There is strain and exertion in every word. All he needed was proximity. Get close to them, and he felt he could rely on the destructive power of the fleet under his command. Every rag in every ship was hauled to the mast but he never caught them and never guessed at what the grand Napoleonic scheme might be. Villeneuve was heading, as his orders required, for Ferrol in northwest Spain, but Nelson was still thinking of the Mediterranean, and he headed for the Strait of Gibraltar. By 18 July, after a round trip of 6,686 miles, Cape Spartel, on the Moroccan side of the Strait, was sighted from the
Victory
, but no enemy in sight, ‘nor any information about them; how sorrowful this makes me, but I cannot help myself'. They had given him the slip.

Any complacent sense of system that might have prevailed among the armchairs of London was totally absent from the fleet. Throughout the anxious summer, the feeling at sea was of a desperate stretched thinness to the British naval resource. Admiral Knight at Gibraltar—something of a complainer—felt he had no ships with which to confront the Spanish in the Strait: ‘I therefore trust their Lordships will allow me to repeat to them the exposed situation of a British Admiral without the means of opposing this Host of armed Craft.' In Malta, the pivot of the British presence in the eastern Mediterranean, Sir Alexander Ball, with Samuel Taylor Coleridge acting as his secretary, wrote in full anxiety on 24 June 1805. ‘We are in very great distress for Ships of war for the services of this island. Affairs here are drawing fast to a crisis.' His ships were dispersed in Constantinople, Trieste and off Sardinia.

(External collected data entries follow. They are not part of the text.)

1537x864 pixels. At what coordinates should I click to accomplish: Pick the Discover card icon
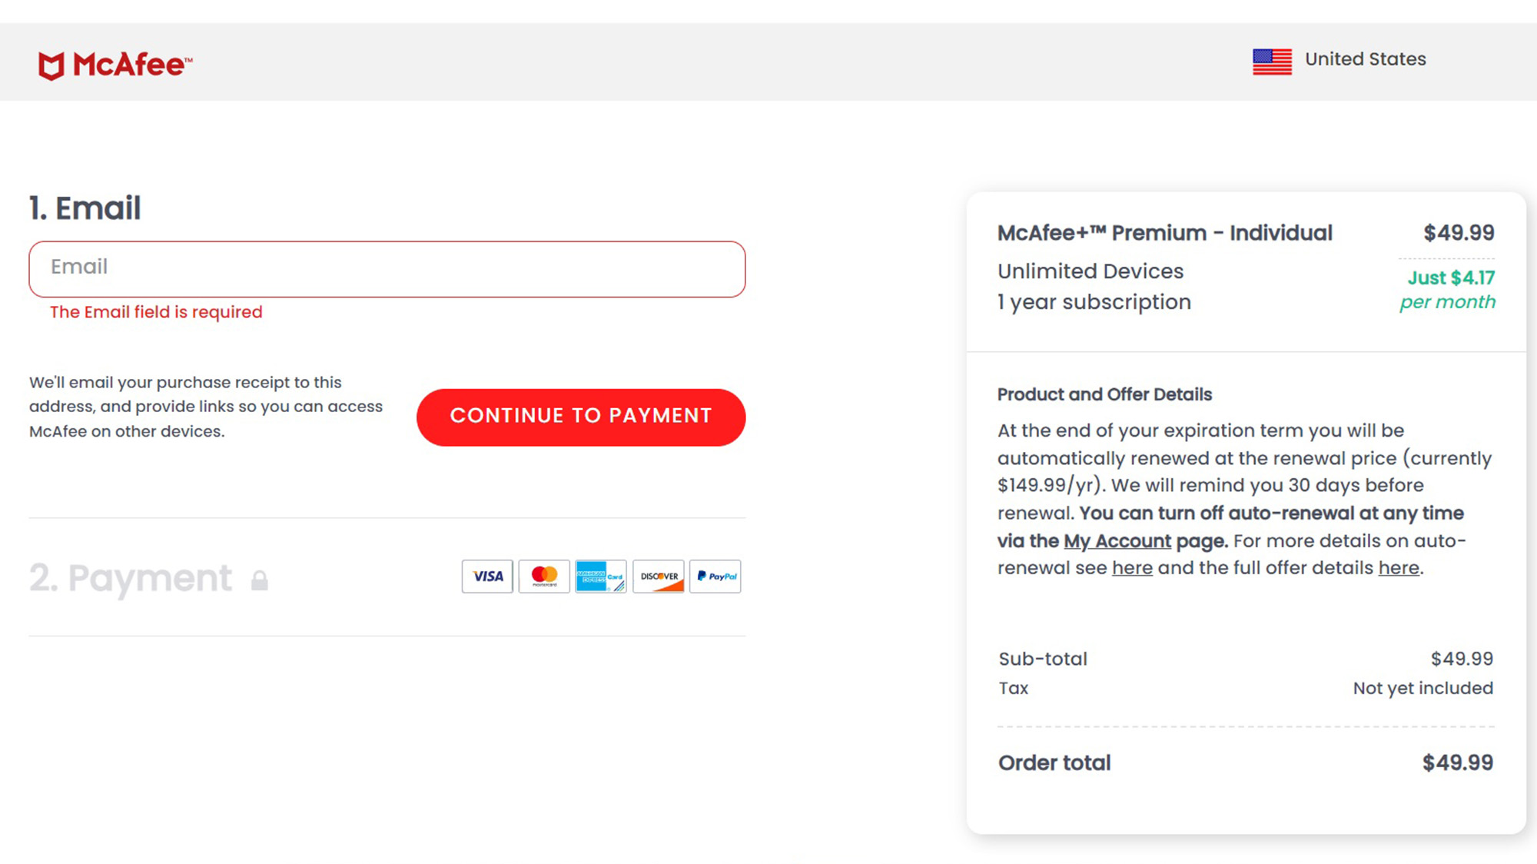click(659, 577)
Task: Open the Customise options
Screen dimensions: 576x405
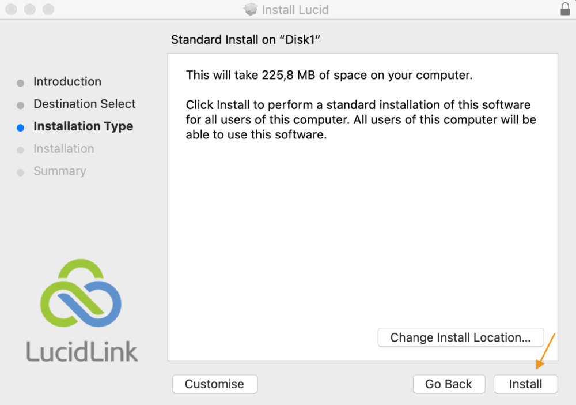Action: point(215,384)
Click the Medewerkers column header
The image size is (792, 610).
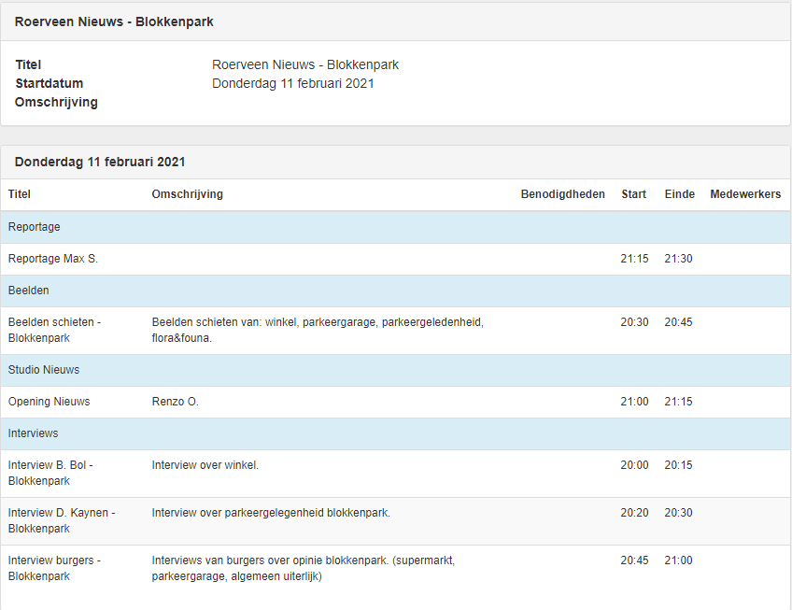[x=745, y=194]
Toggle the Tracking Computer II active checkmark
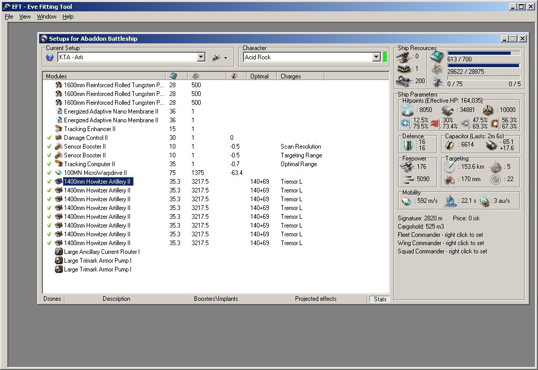Viewport: 538px width, 370px height. coord(49,164)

He of course had no idea where Nelson's fleet was, nor Villeneuve's; or even whether England might have been invaded.

On 19 July, after very nearly two years at sea, Nelson stepped ashore in Gibraltar. The next day he was writing to the Admiralty, assuring their Lordships ‘that I am anxious to act as I think their Lordships would wish me, were I near enough to receive their orders. When I know something certain of the Enemys fleet I shall embrace their Lordships permission to return to England for a short time for the reestablishment of my health.'

If things had been different, the great events of 1805 might have reached their crisis at the end of July. Napoleon's army was waiting at Boulogne. It was the most effective invasion force ever assembled and would go on to win the most devastating victories against the Austrians and the Russians at Ulm and Austerlitz. The strategy of the French Mediterranean fleet had foxed Nelson. It is true that the British Channel Fleet still held the French shut into Brest. All that was needed was for Villeneuve to collect the
Spanish ships from Ferrol and the French squadron from Rochefort and to drive north to the Channel. The Brest fleet would emerge and in overwhelming numbers they would come to dominate the Channel as Napoleon had envisaged.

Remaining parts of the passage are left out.